Still referring to FIG. 5, the beam splitter 16 can be substantially globe-shaped. As discussed previously, the beam splitter 16 can define a substantially hollow interior region. A plurality of facets can be distributed about the inner and/or outer surface of the beam splitter 16, for example, in order to create a dimpled surface on the beam splitter 16. The facets can focus the light from the light module 24 into multiple individual beams that travel as the beam splitter 16 rotates with respect to the light module 24. As also shown in FIG. 5, an optional cover 44, which can be substantially transparent or translucent, can surround the beam splitter 16. As shown, the cover 44 can closely conform to the outer shape of the beam splitter 16. As also shown in FIG. 5, the front lens 18 can be substantially dome shaped, however, other configurations are possible.
Referring again to FIGS. 5 and 6, the power supply 28 can receive power from an external power source, such as a standard 110V AC power outlet. In this regard, a power cord 50 can extend through lamp case 14, for example, through a waterproof bushing 52. Although not shown, the power cord 50 can include a conventional plug to couple with the power outlet. Alternatively, the power cord 50 can include a plug to connect to a DC power source, such as a car battery. The power supply 28 can also provide power, e.g., DC power, to the light module 24, motor 26, and control unit 30, for example, using electrical wires (not shown). In the case where the power supply 28 connects to the AC power source, the control unit can be adapted to convert the AC power from the source into DC power to operate the components of the decorative light 10. The control unit 30 can be used to turn the decorative light on or off, to change the color and/or intensity of light emitted by the various LEDs 40 in the lighting module 24, and to adjust the speed of rotation of the motor 26 and in turn, the beam splitter 16. Accordingly, the control unit 30 can adjust the color(s), patterns, and speed of the light beams emitted by the decorative light 10.
Referring to FIG. 7, a remote control unit 50 can be provided to remotely operate the decorative light 10. For example, the remote control unit 50 can communicate with the control unit 30 using any number of wireless communication technologies, such as infrared, radio frequency, Wi-Fi, or Bluetooth. As shown in FIG. 7, the remote control unit 50 can include an on/off button 52 to turn the decorative light 10 on or off (e.g., to cause the LEDs to turn on/off, and to simultaneously turn the motor 26 on/off). Additionally, the remote control unit 50 can include a mode button 54 to change the color pattern, intensity, speed, and other characteristics of the light beams emitted by the decorative light 10. Although not shown, user-operable controls can be located on the exterior of the decorative light 10 to perform the same or similar functions described above in connection with the remote control unit 50. These controls can be in addition to, or an alternative to, the remote control unit 50.

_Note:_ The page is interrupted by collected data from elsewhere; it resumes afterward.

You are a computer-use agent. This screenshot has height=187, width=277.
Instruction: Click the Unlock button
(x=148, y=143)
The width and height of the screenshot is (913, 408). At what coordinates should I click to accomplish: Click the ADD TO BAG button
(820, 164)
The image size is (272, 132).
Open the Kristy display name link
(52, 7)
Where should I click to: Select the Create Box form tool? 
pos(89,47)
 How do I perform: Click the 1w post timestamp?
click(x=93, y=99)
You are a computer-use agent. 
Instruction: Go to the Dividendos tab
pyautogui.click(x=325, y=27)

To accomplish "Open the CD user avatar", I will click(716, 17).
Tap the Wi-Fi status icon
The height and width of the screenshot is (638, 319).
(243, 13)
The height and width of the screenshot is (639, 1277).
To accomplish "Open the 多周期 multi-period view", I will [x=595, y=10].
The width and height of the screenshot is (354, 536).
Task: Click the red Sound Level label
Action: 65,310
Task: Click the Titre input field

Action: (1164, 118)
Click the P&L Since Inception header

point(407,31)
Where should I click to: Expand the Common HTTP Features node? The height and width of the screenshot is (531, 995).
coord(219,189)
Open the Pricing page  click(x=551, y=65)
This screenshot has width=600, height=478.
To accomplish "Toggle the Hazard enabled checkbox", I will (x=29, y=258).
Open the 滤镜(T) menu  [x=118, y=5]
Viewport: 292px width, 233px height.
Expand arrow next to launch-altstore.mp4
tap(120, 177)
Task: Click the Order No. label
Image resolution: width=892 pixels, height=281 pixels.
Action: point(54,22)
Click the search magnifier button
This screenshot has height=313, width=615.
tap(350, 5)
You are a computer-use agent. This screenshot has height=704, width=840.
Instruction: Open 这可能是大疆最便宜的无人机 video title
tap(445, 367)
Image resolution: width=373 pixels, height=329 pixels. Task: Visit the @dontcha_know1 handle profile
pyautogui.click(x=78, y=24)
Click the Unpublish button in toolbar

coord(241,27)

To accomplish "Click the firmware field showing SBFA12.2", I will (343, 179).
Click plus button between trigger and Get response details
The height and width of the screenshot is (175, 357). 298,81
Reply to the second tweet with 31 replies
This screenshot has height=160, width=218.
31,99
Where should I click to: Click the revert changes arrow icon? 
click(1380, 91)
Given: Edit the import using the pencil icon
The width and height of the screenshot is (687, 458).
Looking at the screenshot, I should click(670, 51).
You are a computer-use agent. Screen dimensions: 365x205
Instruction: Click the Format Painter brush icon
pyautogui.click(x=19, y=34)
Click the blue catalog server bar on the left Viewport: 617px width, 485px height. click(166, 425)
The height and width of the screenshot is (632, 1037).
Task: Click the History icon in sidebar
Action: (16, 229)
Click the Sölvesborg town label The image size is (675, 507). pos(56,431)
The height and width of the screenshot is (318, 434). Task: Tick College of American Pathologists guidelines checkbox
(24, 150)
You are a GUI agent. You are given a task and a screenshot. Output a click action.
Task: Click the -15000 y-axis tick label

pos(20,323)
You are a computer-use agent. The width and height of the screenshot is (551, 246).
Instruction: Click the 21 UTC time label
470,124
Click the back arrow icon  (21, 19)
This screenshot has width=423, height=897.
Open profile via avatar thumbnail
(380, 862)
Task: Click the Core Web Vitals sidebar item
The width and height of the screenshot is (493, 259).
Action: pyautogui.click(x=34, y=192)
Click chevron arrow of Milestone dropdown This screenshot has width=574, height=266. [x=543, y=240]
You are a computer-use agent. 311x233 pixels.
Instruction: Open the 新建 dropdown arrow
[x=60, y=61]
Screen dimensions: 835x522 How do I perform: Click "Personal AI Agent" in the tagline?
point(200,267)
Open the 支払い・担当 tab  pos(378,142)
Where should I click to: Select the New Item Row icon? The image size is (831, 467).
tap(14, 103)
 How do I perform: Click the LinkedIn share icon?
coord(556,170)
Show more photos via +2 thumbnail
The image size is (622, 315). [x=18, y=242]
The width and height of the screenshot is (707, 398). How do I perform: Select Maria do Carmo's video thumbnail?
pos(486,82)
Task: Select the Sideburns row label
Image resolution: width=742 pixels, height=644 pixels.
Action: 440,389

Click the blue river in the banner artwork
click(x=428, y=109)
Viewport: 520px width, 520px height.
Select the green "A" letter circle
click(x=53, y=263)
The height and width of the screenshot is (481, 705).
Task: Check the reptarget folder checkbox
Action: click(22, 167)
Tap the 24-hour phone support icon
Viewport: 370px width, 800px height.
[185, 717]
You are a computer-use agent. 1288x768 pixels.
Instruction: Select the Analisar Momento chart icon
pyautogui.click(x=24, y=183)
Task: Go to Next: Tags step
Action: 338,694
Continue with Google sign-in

Referring to FIGS. 8 and 9, the support base 12 is shown separated from the decorative light 10. Although the support base 12 can be used to support the decorative light 10, it can alternatively be used to support another type of outdoor lighting product, or even another type of product altogether, such as a speaker, microphone stand, camera, or video recorder. The support base 12 can convert between a collapsed configuration (see FIGS. 1, 8) and an expanded configuration (see FIGS. 2, 9). In the collapsed configuration, the support base 12 can have the shape of a tapered post (or “spike”) that can be implanted into the ground or other soft surface to maintain the support base 12 and the outdoor product attached thereto in a stable, upright position. In the expanded configuration, the constituent parts of the tapered post can be expanded into a substantially tripod shape in order to support the support base 12 and the outdoor product attached thereto in a stable position above the ground or a hard surface. Various components of the support base 12 can be constructed from plastic, composite, metal, or other material known in the art.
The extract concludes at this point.